What impressed me most about Nathan was the originality of his mind. His thinking wasn’t restricted to any ideology. When he co-founded the Black Scholar Journal, he encouraged it to be a journal of thought that allowed a wide range of Black scholarship that caused Blacks to think. When the Journal became captured by a dogmatic leftist line, Nathan had to leave. He wasn’t going to be a slave to anyone’s thoughts.

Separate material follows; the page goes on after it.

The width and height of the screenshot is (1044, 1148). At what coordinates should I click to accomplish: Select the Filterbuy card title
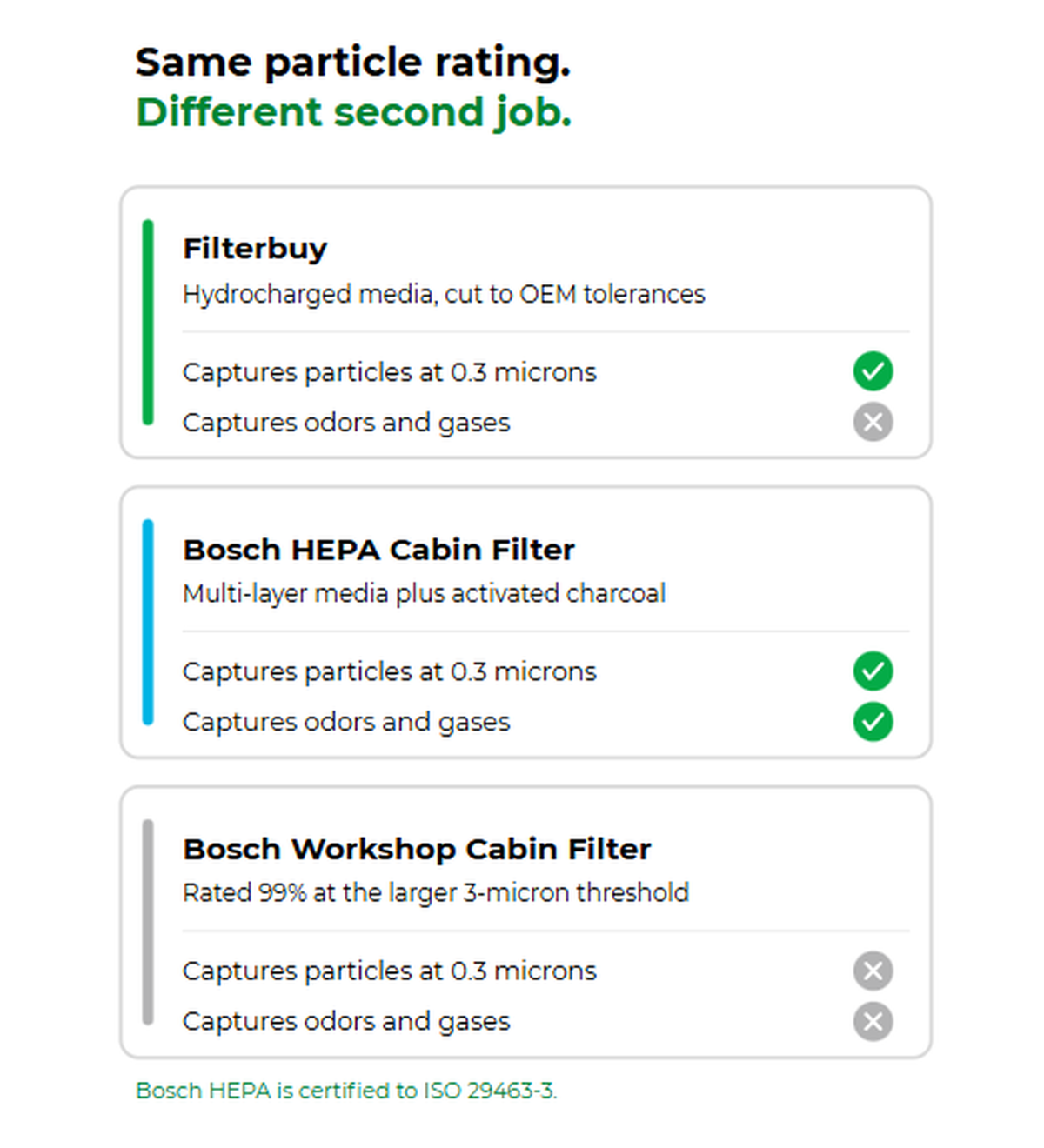pos(255,249)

In 1984, Nathan Hare authored a very important book entitled, The Endangered Black Family. Dr. Hare had a Ph.D. in sociology from the University of Chicago, and he later acquired a second Ph.D. in psychology. This book on the Black family was a seminal work. He was the first scholar to observe that between 1968 and 1984 the Black family had undergone more erosion than between 1619 and 1984. He noted that for over one hundred years 75% of Black families had maintained a remarkable unity consisting of two-parent households. By 1984, this number had fallen to 50% two-parent households. Today, only 29% of Blacks live in two parent households. A significant part of my writings and the writings of my other scholars on the Black family have addressed this issue first raised by Dr. Nathan Hare.

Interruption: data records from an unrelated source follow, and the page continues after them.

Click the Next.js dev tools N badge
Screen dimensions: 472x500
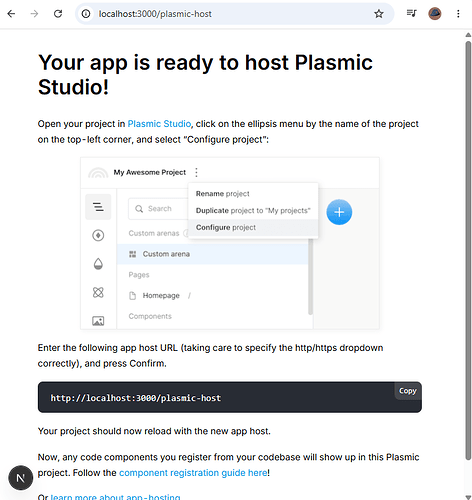tap(21, 478)
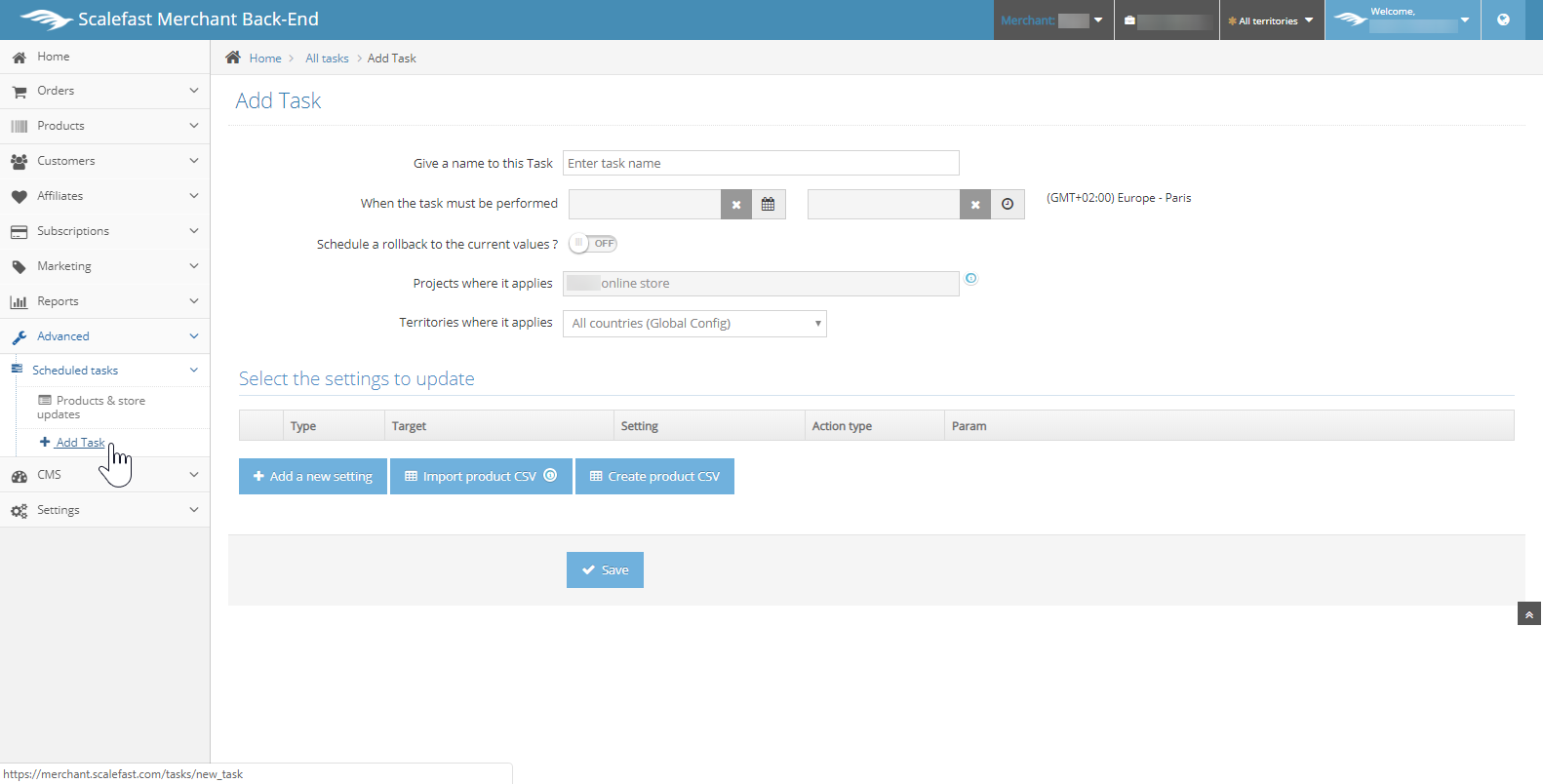Open the Reports sidebar menu
This screenshot has width=1543, height=784.
(x=104, y=301)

In 1984, I became Chair of the Black Studies Department at San Francisco State University where I had been teaching since 1972. Dr. Hare was fired by Dr. Hayakawa at the end of the SFSU strike. Subsequently, he was white balled from teaching in the U.S. university system. The first person I hired was Dr. Nathan Hare, The Father of Black Studies. The students and faculty of Black Studies were happy to have the master home. I then got the Black Studies tenured faculty to agree to support Dr. Hare for the tenure tract position in sociology. Dr. Lawford Goddard a sociologist and lecturer in Black Studies agreed to step aside as a candidate for this position in favor of Dr. Hare. My strategy for getting Dr. Hare approved for this position depended upon surprise and had a good chance of Nathan being recommended by the acting Provost Dr. Eric Solomon who had been a supporter of the strike for Black Studies. As Acting Provost, he wasn’t concerned about pleasing the President of SFSU Robert Corrigan. Unfortunately, the university was tipped off about this recommendation, destroying the chance for success.

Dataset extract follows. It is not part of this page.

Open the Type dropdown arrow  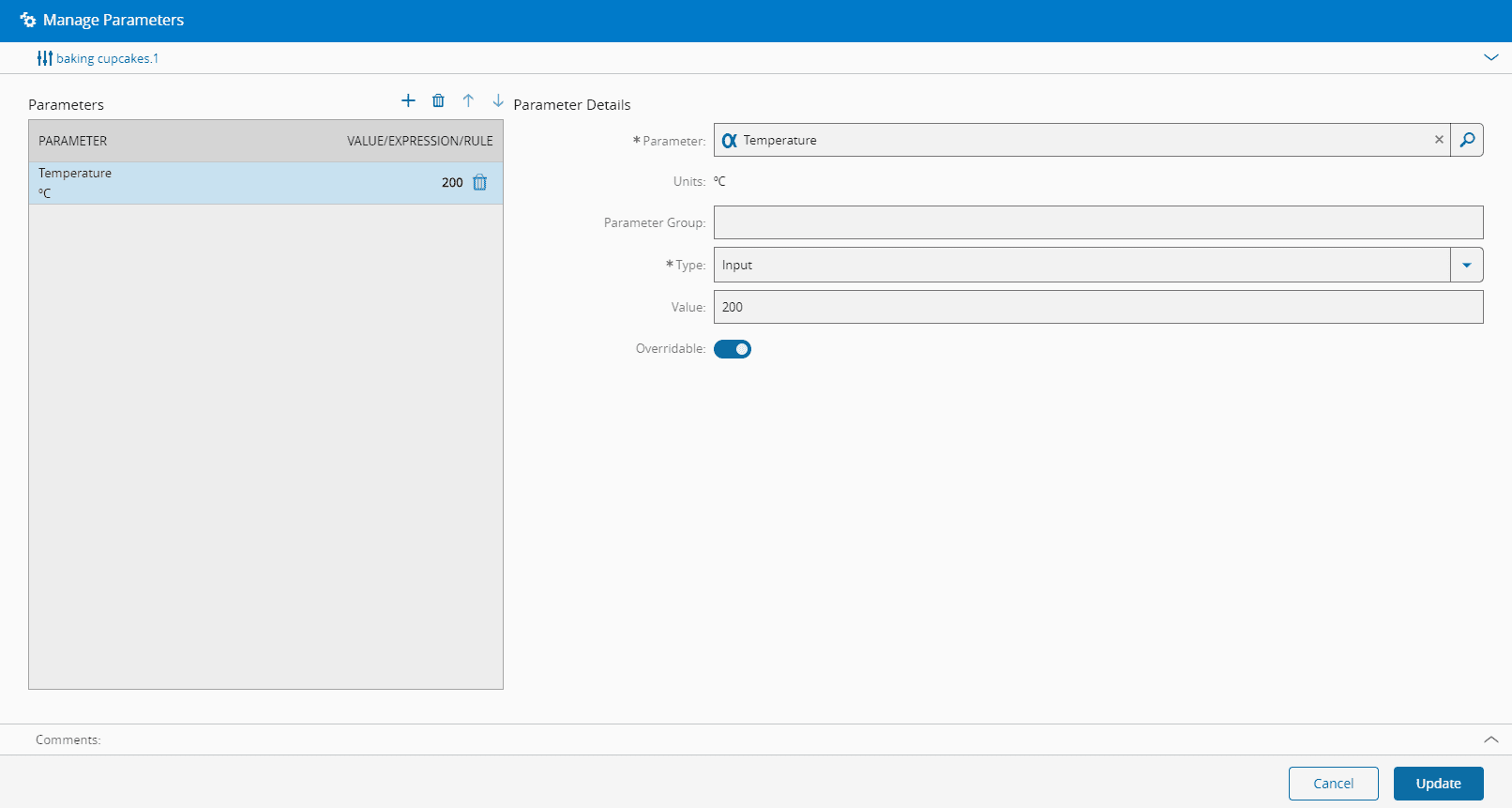(x=1467, y=265)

Nathan and I remained friends. He was supportive of my work. He volunteered to edit my first book, The Political Legacy of Malcolm X. When this book was reviewed by the New York Times, he was the first person who called me telling me that my book had been ranked first against all books on Malcolm X. In 2014 I received a call from Jamaica asking me to speak on Marcus Garvey’s birthday. Nathan recommended me to speak.
Nathan was my brother. I had his back and he had mine. For me, and for Black folks at large, he was a rare special human being who stood for the truth and didn’t compromise no matter the price. He has entered the heavenly station reserved for heroes. Enjoy the heavenly light of Freedom that you have earned my brother. On behalf of the faculty and students of Africana Studies, San Francisco State University. Hotep!
First Day of Strike.
Top right, Nathan Hare in the middle and little Sharon Jones (now AFRS Lecturer) to the left of him.